The company’s approach, as Vandenesch explains it, centers on leveraging natural compounds produced by microbes, which have evolved over billions of years under selective pressure to interact with biological targets.1 These molecules offer a largely untapped source of chemically diverse and biologically validated data for training AI systems, he says.

How can natural chemical space improve AI drug discovery models?
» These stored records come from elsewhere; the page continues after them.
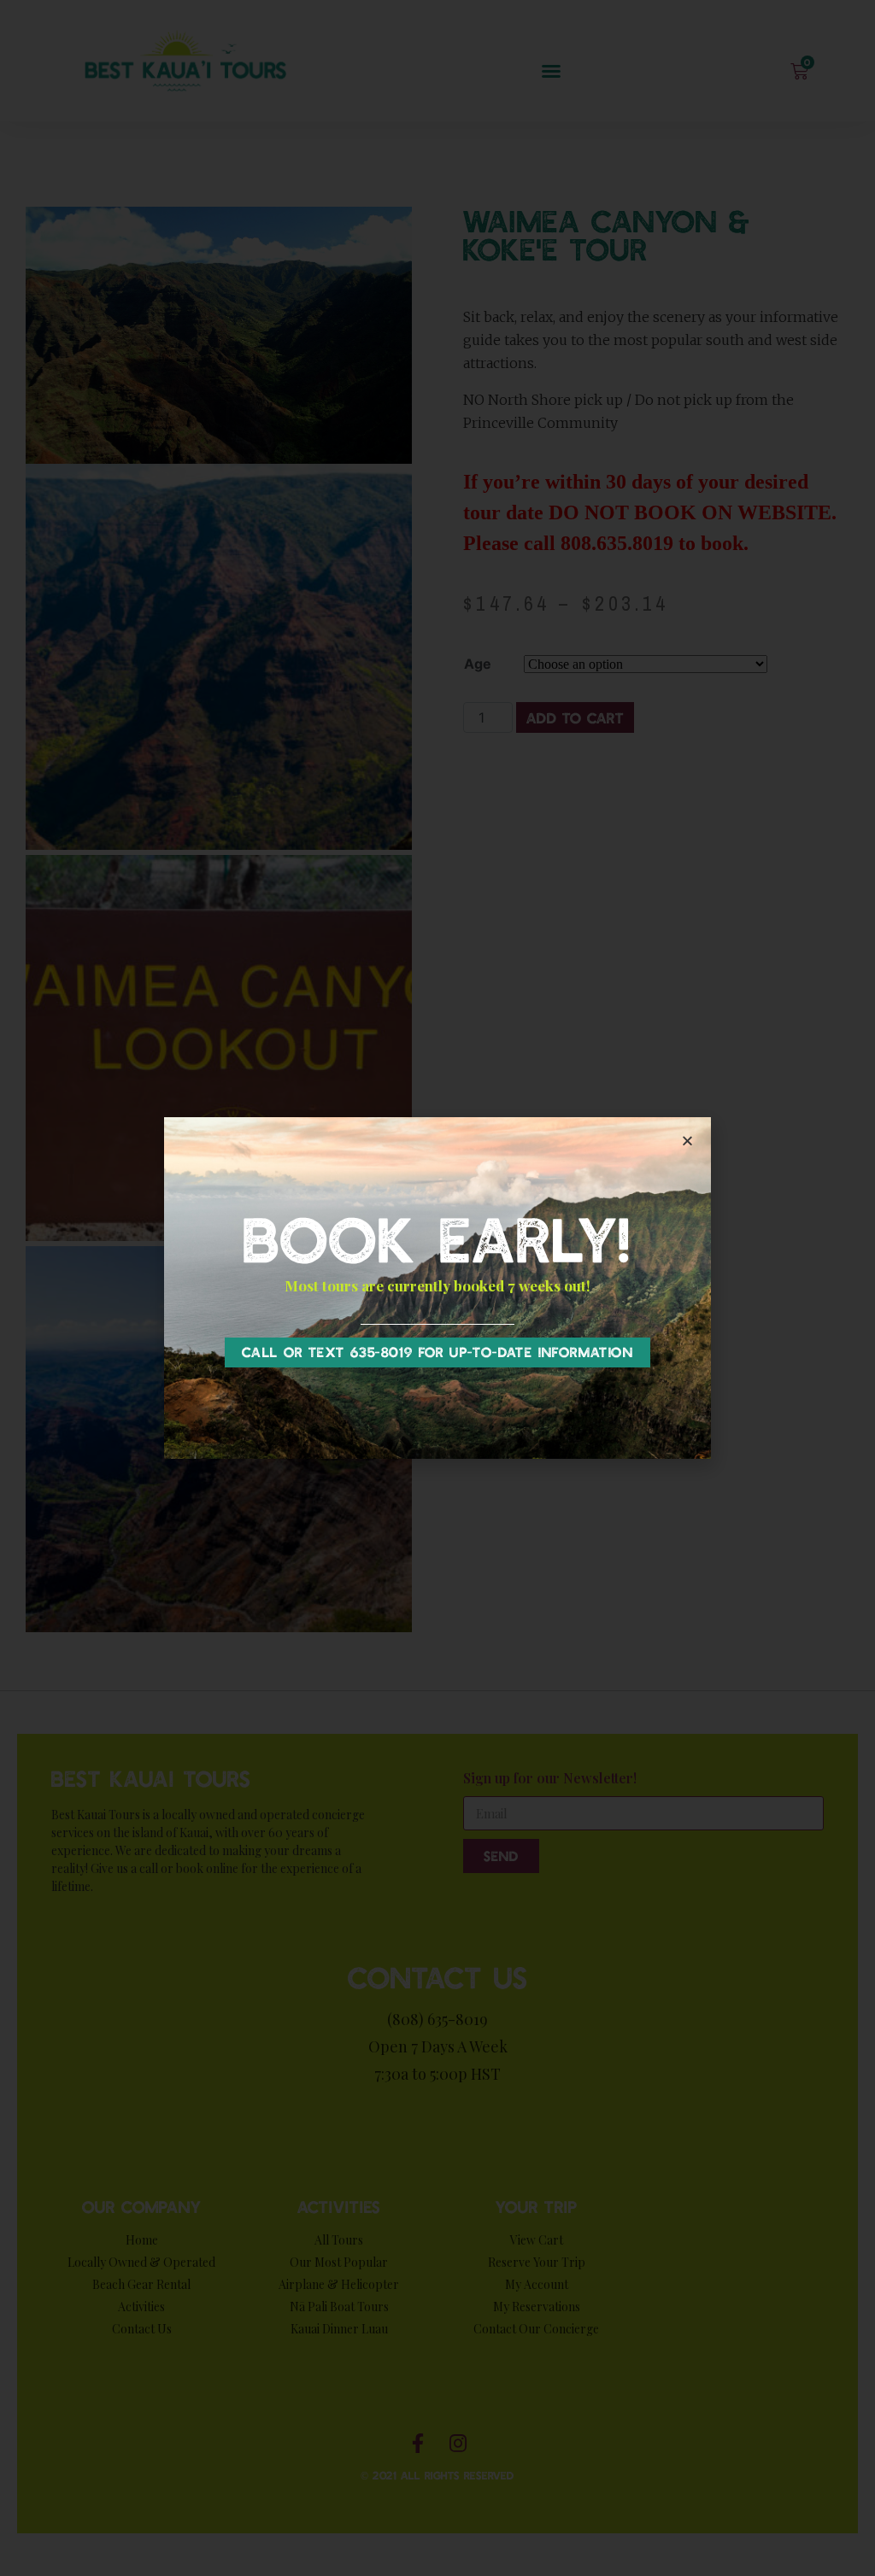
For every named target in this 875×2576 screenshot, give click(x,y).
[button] (437, 1352)
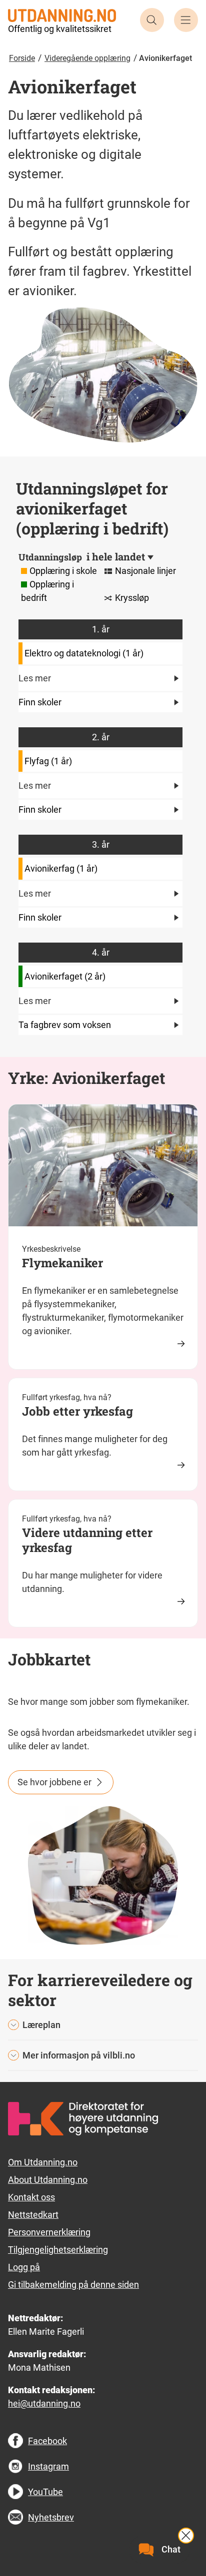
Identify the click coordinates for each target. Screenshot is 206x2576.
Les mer (34, 678)
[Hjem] (62, 14)
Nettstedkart (33, 2214)
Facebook (47, 2441)
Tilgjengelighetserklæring (58, 2249)
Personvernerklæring (49, 2232)
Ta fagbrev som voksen (64, 1025)
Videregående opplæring (87, 58)
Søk (152, 20)
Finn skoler (40, 702)
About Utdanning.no (48, 2179)
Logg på (24, 2267)
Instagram (48, 2466)
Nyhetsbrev (51, 2517)
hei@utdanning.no (44, 2403)
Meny (186, 20)
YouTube (45, 2492)
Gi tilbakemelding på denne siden (73, 2284)
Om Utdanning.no (43, 2162)
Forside (22, 58)
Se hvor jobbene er (55, 1782)
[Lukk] (186, 2536)
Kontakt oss (31, 2197)
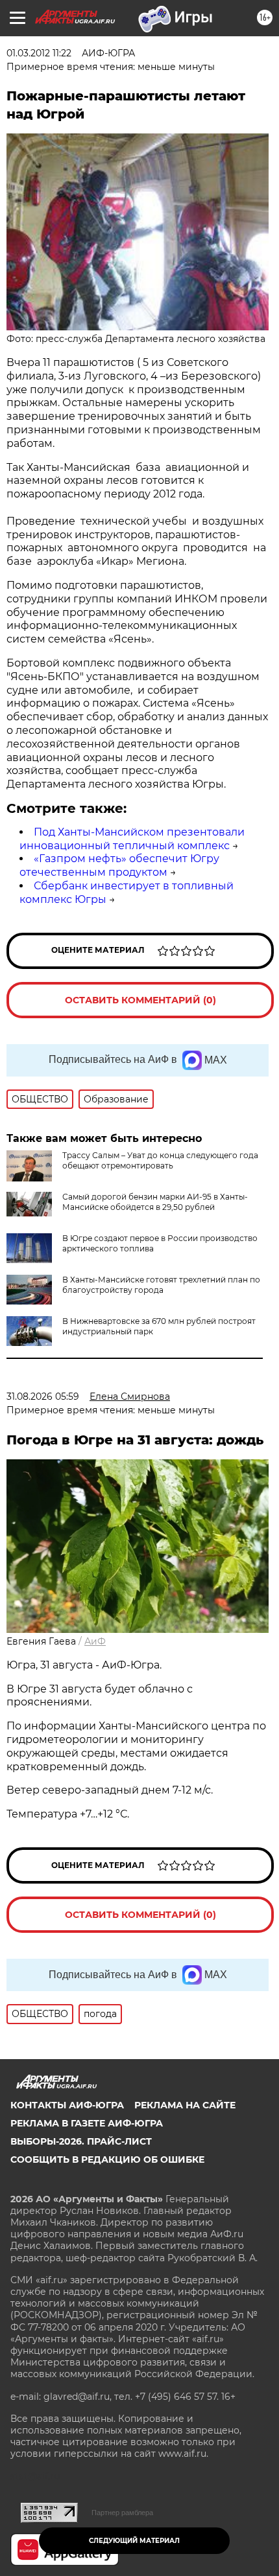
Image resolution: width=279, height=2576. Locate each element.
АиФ (95, 1641)
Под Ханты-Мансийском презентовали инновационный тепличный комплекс (132, 839)
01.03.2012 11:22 (38, 53)
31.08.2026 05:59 (42, 1396)
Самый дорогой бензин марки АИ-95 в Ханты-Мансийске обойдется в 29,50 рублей (155, 1202)
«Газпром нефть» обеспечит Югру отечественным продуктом (119, 865)
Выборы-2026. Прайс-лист (81, 2141)
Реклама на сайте (185, 2105)
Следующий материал (134, 2540)
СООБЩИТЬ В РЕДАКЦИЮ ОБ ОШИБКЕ (107, 2159)
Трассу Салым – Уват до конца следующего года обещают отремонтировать (160, 1160)
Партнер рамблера (122, 2512)
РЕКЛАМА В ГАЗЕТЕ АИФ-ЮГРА (86, 2123)
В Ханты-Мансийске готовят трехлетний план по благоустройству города (161, 1285)
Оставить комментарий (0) (140, 1000)
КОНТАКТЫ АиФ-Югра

The company aims to expand the data available to AI models by exploring microbial chemical space, of which only a small fraction has been studied. Historically, naturally derived compounds have led to the development of more than 500 drugs, including antibiotics and cardiovascular therapies.2 However, Vandenesch emphasizes that this number represents only a small portion of the total available chemical diversity.

“And if 500 drugs gave us, I mean, were written, from 3% of the chemical space, what can we do with the remaining 97%?” he asks.

In early April 2026, Generare raised €20 million (US$23 million) in a Series A financing round, which is intended to scale its evolution-based molecular discovery platform. This investment speaks to growing investor interest in data-driven approaches for expanding chemical space for drug development.3

Vandenesch’s perspective poses a broader industry challenge of improving AI performance by enhancing the quality and diversity of input data. He notes that building comprehensive datasets rooted in natural chemistry may be a foundational step toward enabling AI systems to generate clinically relevant drug candidates and advance future therapeutic innovation.

About the speaker

Guillaume Vandenesch, CEO and Co-Founder, Generare

Vandenesch leads Generare, a Paris-based techbio company generating novel, high-quality molecular data for drug discovery. A biotech engineer trained at AgroParisTech, he spent more than 15 years in deep tech, notably helping scale Hello Tomorrow into a global platform for breakthrough science, and leading an innovation studio to its acquisition by Capgemini Invent. In 2023, he co-founded Generare to address a key bottleneck in drug discovery: access to genuinely new molecular data.

References

  1. Cooper VS, Honsa E, Rowe H, et al. Experimental evolution in vivo to identify selective pressures during pneumococcal colonization. mSystems. 2020;5(3):e00352-20. doi: 10.1128/mSystems.00352-20
  2. Chang X, Zhang T, Zhang W, Zhao Z, Sun J. Natural drugs as a treatment strategy for cardiovascular disease through the regulation of oxidative stress. Oxid Med Cell Longev. 2020;2020:5430407. doi: 10.1155/2020/5430407
  3. Generare. Generare raises €20M after generating more novel high quality molecules in 2025 than the rest of the field combined. Published April 2, 2026. Accessed April 17, 2026.